TEKS:
Meski begitu, Nurliah mengungkap jika pers tetap harus berperan dalam menciptakan ruang aman terhadap isu keberagaman di Indonesia. Mengingat fungsi pers untuk menjernihkan segala informasi agar lebih jelas dan transparan. Bukan lagi media partisan, yang mendekatkan diri pada politisi.

“Media harus menciptakan ruang aman, wajib. Dia bukan menjadi pemicu untuk membuat orang menjadi berkonflik. Harusnya, dia memberikan penjelasan, kejelasan terhadap fenomena yang ada."

Selaras dengan Yuni, bagi Nurliah apapun nilai yang diusung jurnalis dari media tertentu, kode etik jurnalistik haruslah dipatuhi. Kejelasan informasi juga tak kalah pentingnya.

Jurnalis patut mengonfirmasi segala bentuk informasi kepada semua pihak, hal itu sebagai bentuk cover both side dan egalitarianisme. Setiap orang punya hak yang sama dalam memberikan suaranya.

MATERI YANG DITAMPILKAN:
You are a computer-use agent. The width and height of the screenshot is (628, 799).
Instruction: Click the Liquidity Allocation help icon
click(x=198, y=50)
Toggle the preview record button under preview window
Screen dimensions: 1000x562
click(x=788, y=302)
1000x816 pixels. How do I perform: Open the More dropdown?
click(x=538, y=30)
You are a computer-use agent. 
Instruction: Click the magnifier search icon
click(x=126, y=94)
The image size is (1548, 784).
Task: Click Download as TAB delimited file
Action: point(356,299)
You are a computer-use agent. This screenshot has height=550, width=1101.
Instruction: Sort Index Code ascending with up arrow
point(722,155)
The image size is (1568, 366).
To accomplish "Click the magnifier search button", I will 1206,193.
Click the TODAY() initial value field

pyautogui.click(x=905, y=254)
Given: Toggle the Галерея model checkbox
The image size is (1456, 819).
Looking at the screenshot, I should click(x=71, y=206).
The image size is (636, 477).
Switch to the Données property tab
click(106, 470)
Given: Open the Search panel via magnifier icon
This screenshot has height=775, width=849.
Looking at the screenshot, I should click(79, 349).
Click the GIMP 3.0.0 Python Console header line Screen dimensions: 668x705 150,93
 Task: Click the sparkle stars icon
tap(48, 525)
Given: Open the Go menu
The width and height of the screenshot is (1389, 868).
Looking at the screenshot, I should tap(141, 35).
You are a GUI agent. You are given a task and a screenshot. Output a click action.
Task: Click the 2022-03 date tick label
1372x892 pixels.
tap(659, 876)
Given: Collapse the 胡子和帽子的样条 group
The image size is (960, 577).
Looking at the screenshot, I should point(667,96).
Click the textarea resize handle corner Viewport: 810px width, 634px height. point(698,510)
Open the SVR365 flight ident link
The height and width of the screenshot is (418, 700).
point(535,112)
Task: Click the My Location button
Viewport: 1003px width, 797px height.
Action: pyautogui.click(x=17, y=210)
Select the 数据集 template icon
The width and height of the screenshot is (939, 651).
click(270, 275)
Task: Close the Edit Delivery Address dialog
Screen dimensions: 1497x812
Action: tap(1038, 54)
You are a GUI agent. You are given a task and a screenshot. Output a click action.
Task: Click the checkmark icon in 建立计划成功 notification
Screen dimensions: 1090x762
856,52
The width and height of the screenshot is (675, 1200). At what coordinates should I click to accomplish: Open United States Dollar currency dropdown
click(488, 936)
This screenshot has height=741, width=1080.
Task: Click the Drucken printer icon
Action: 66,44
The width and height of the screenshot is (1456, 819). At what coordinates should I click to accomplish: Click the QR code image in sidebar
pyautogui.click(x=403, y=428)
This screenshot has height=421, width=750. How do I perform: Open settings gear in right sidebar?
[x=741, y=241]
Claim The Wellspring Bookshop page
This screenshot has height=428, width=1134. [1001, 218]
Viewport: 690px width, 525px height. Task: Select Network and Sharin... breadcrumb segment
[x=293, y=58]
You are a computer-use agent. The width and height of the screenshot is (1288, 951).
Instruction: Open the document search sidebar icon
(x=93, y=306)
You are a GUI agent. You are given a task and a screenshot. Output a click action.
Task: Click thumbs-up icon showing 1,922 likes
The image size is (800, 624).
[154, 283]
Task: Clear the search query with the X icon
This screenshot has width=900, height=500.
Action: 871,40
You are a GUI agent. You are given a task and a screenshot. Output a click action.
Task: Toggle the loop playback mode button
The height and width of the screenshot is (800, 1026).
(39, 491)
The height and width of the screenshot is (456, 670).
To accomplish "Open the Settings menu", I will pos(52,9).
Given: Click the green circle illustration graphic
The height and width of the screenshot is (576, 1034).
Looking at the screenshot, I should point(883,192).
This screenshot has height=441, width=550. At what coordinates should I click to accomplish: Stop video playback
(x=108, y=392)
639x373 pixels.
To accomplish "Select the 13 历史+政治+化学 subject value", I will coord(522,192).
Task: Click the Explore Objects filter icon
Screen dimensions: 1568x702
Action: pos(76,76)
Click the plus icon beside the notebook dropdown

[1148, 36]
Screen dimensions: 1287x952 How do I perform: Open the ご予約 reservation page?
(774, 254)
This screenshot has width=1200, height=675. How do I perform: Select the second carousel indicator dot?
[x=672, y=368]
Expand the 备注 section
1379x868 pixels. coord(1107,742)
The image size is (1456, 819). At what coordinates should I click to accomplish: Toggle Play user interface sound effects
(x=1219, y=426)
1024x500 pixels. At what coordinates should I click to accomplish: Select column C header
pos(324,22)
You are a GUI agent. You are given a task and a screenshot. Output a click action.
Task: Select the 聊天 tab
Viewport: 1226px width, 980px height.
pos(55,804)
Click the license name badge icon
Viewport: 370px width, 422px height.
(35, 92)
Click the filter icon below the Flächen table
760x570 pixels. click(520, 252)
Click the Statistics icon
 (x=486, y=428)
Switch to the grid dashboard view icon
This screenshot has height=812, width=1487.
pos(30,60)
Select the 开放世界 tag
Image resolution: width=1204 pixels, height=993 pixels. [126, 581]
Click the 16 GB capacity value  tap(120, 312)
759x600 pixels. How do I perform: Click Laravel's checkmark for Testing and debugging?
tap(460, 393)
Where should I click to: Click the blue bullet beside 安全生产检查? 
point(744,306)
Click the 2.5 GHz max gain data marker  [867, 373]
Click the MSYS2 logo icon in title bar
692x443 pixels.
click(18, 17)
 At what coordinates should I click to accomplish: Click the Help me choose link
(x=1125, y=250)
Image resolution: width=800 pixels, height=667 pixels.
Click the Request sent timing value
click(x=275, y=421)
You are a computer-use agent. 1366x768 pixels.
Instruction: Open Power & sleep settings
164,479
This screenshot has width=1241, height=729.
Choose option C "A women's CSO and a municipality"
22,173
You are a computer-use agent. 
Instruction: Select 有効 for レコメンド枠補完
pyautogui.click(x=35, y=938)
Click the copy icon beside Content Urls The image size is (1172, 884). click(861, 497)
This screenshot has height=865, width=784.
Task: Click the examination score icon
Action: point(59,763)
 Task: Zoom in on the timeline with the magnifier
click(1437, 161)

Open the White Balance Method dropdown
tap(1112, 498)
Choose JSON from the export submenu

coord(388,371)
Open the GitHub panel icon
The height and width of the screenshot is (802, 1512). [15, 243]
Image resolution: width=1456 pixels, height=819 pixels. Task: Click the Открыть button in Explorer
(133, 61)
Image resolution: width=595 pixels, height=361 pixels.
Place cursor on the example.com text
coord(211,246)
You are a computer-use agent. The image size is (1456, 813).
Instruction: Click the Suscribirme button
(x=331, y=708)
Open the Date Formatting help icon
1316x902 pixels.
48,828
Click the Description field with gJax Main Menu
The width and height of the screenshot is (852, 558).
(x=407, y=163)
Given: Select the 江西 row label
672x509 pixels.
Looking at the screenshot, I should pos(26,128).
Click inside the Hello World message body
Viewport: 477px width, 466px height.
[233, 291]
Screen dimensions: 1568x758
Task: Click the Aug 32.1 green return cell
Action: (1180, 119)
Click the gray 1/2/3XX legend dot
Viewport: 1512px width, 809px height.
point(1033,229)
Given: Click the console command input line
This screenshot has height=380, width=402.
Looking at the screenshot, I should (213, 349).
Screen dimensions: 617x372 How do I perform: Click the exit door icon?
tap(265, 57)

SOAL DAN TUGAS:
A: Tuliskan ulang persis bagian teks tentang peran pers, mulai dari "Meski begitu, Nurliah" sampai dengan "tak kalah pentingnya.".
B: Menurut teks tentang peran pers, apa yang harus dipatuhi jurnalis apa pun nilai yang diusung medianya?
C: Bagaimana lanjutan teks tentang peran pers ini setelah kalimat terakhirnya? Tuliskan.
Daftar tersebut tidak diperlukan untuk mengerjakan tugas.

KUNCI JAWABAN:
A:
Meski begitu, Nurliah mengungkap jika pers tetap harus berperan dalam menciptakan ruang aman terhadap isu keberagaman di Indonesia. Mengingat fungsi pers untuk menjernihkan segala informasi agar lebih jelas dan transparan. Bukan lagi media partisan, yang mendekatkan diri pada politisi.

“Media harus menciptakan ruang aman, wajib. Dia bukan menjadi pemicu untuk membuat orang menjadi berkonflik. Harusnya, dia memberikan penjelasan, kejelasan terhadap fenomena yang ada."

Selaras dengan Yuni, bagi Nurliah apapun nilai yang diusung jurnalis dari media tertentu, kode etik jurnalistik haruslah dipatuhi. Kejelasan informasi juga tak kalah pentingnya.

B: Kode etik jurnalistik.

C:
“Media harus sensitif pada keberagaman, dia harus memberikan kejelasan pada hal-hal yang tidak jelas. Bahkan ada yang menyamakan jurnalis itu adalah kerja-kerja kenabian. Karena dia menyuarakan hal-hal yang seharusnya untuk kebaikan umat. Memberikan penjelasan-penjelasan yang tepat. Pesan-pesan yang bernilai moral bagus akan disampaikan di media. Begitu idealnya,” pungkasnya. (fzn/tha/nkh/khn)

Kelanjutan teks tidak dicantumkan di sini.